> [Selected text]
Report by Bettie K. Johnson Mbayo, [email protected]


He is a midget and probably one and half feet, dressed in a dark maroon trouser, black and white shirt.

Soh came from Cape Palmas, where he had completed his secondary school. He currently resides in Nimba County.

Though he has 11 children, he faces the challenge of his partners not continuing their relationships with him due to his appearance.

He is the official spokesperson for people living with disabilities in Nimba County.

He disclosed that among challenges, they faced sexual and gender-based violence including persistent non-support.

Soh came to the position when he became encouraging persons with disability, who were ashamed of themselves, to begin accepting their physical appearances at all times.

He is a victim of persistent non-support; his three wives left him with 11 children separately after their families didn’t like his appearance with their daughters.

He recalled his recent relationship, where his wife pretended to be attending a fast and prayer service at a church in Ganta, she did not return home and has since remarried.

“She was looking at my condition and she pretended that she was on fast and prayer and didn’t return.”

“The consequence of that is that 2 of the 3 children we got have refused to attend school because their mother was the one chastising them.”

> [About this task]
Copy the report on Soh from "Soh came from" up to and including "to his appearance.", swapping in "high school" wherever "secondary school" appears.

> [Data block]
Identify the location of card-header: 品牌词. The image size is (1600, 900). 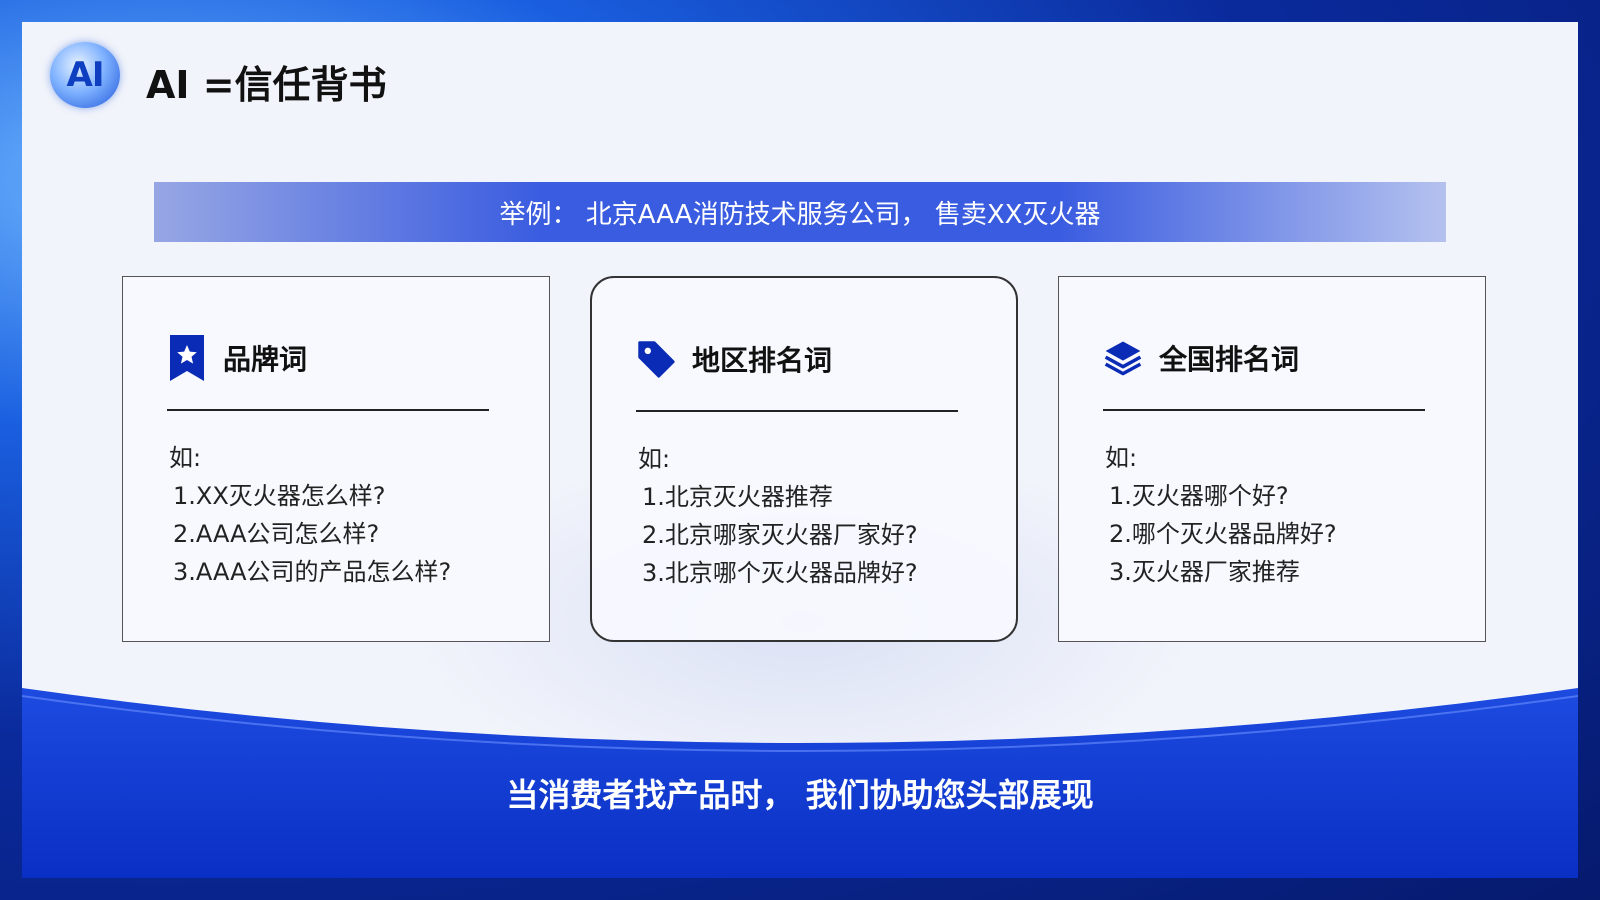
(237, 358).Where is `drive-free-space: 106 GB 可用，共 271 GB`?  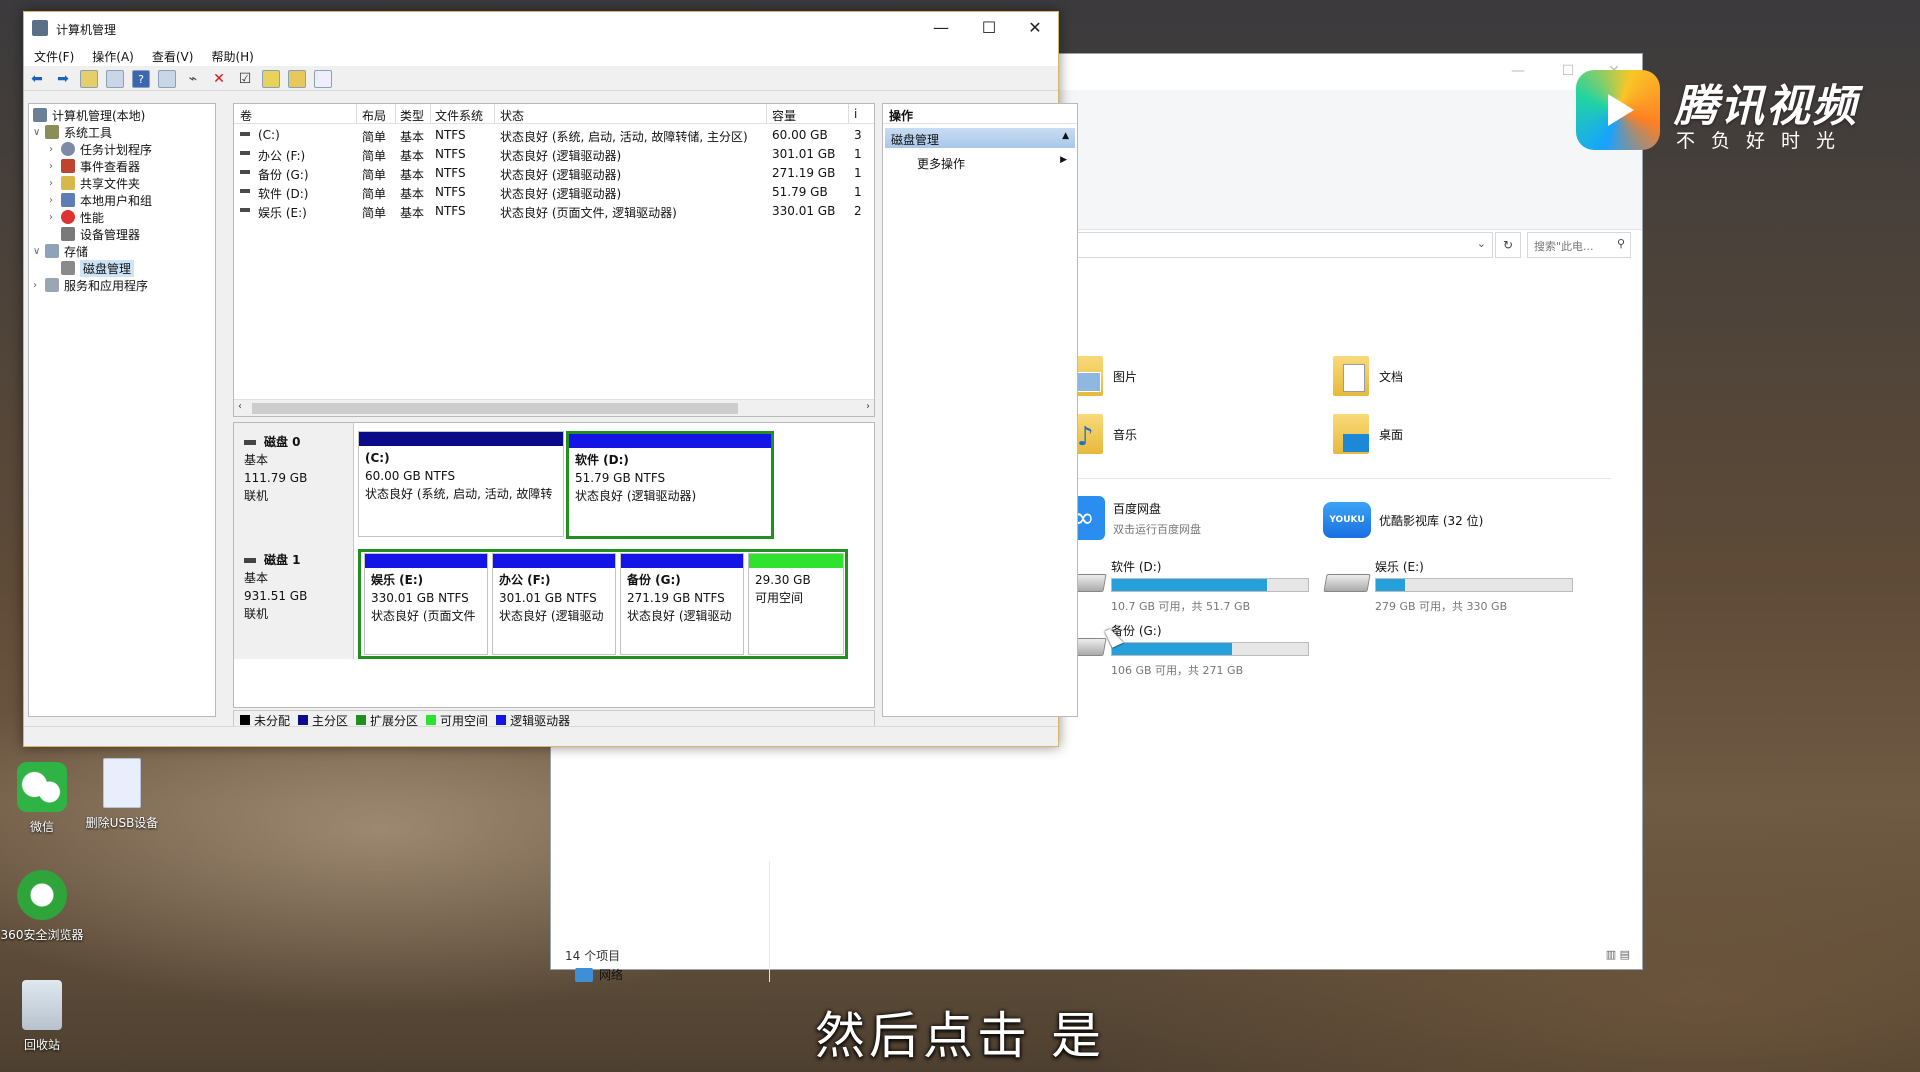 drive-free-space: 106 GB 可用，共 271 GB is located at coordinates (1178, 670).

> [Task output]
Soh came from Cape Palmas, where he had completed his high school. He currently resides in Nimba County.

Though he has 11 children, he faces the challenge of his partners not continuing their relationships with him due to his appearance.